Data under study START

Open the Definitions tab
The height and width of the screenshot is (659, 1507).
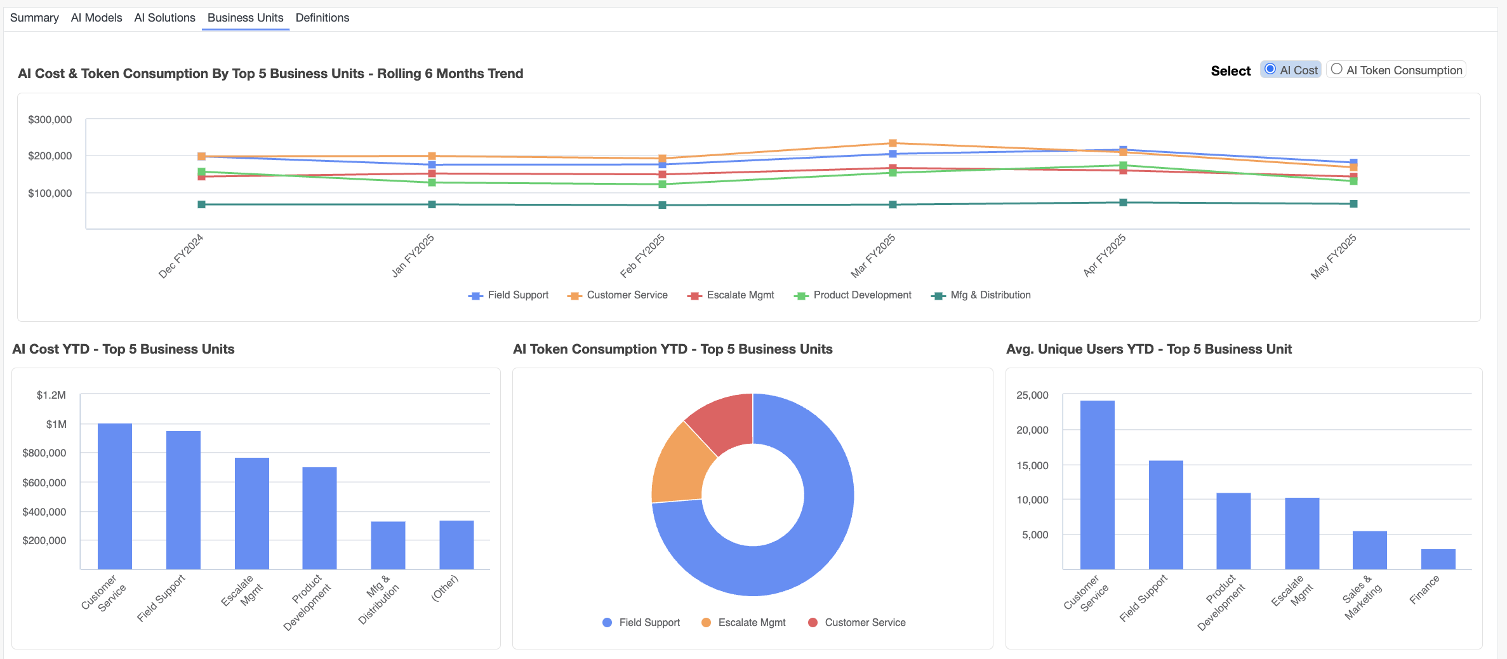pyautogui.click(x=322, y=18)
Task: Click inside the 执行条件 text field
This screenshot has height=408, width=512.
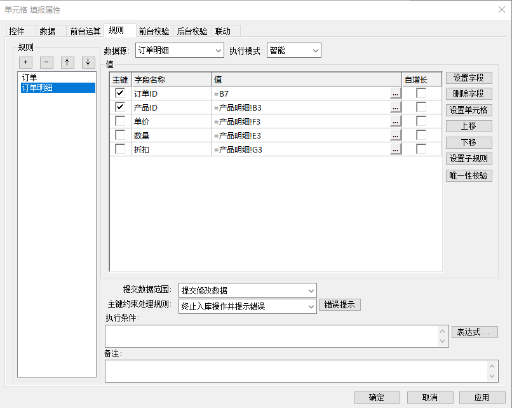Action: (272, 336)
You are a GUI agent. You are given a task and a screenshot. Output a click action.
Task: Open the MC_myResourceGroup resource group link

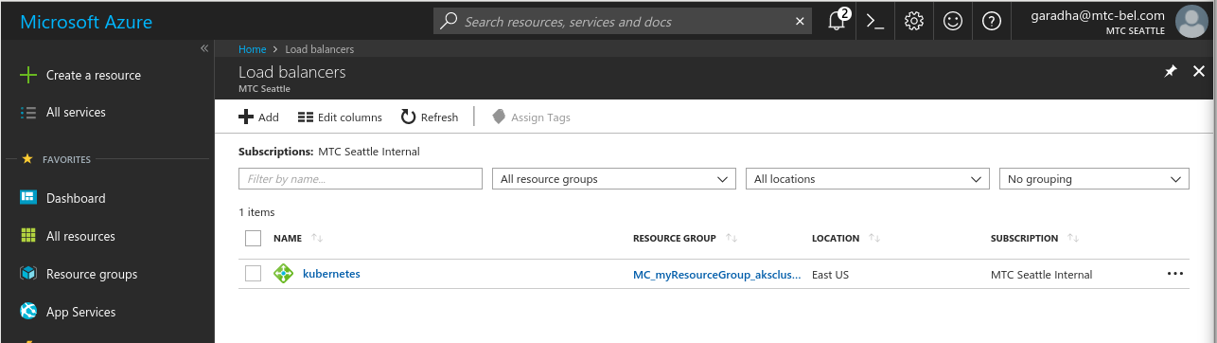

Data under study END

Without including any image, reproduce the full listing above as written.

**Exercise solution**
Open the Definitions tab
The height and width of the screenshot is (659, 1507).
pyautogui.click(x=322, y=18)
Task: Click inside the 执行条件 text field
This screenshot has height=408, width=512.
Action: (272, 336)
You are a GUI agent. You are given a task and a screenshot. Output a click action.
Task: Open the MC_myResourceGroup resource group link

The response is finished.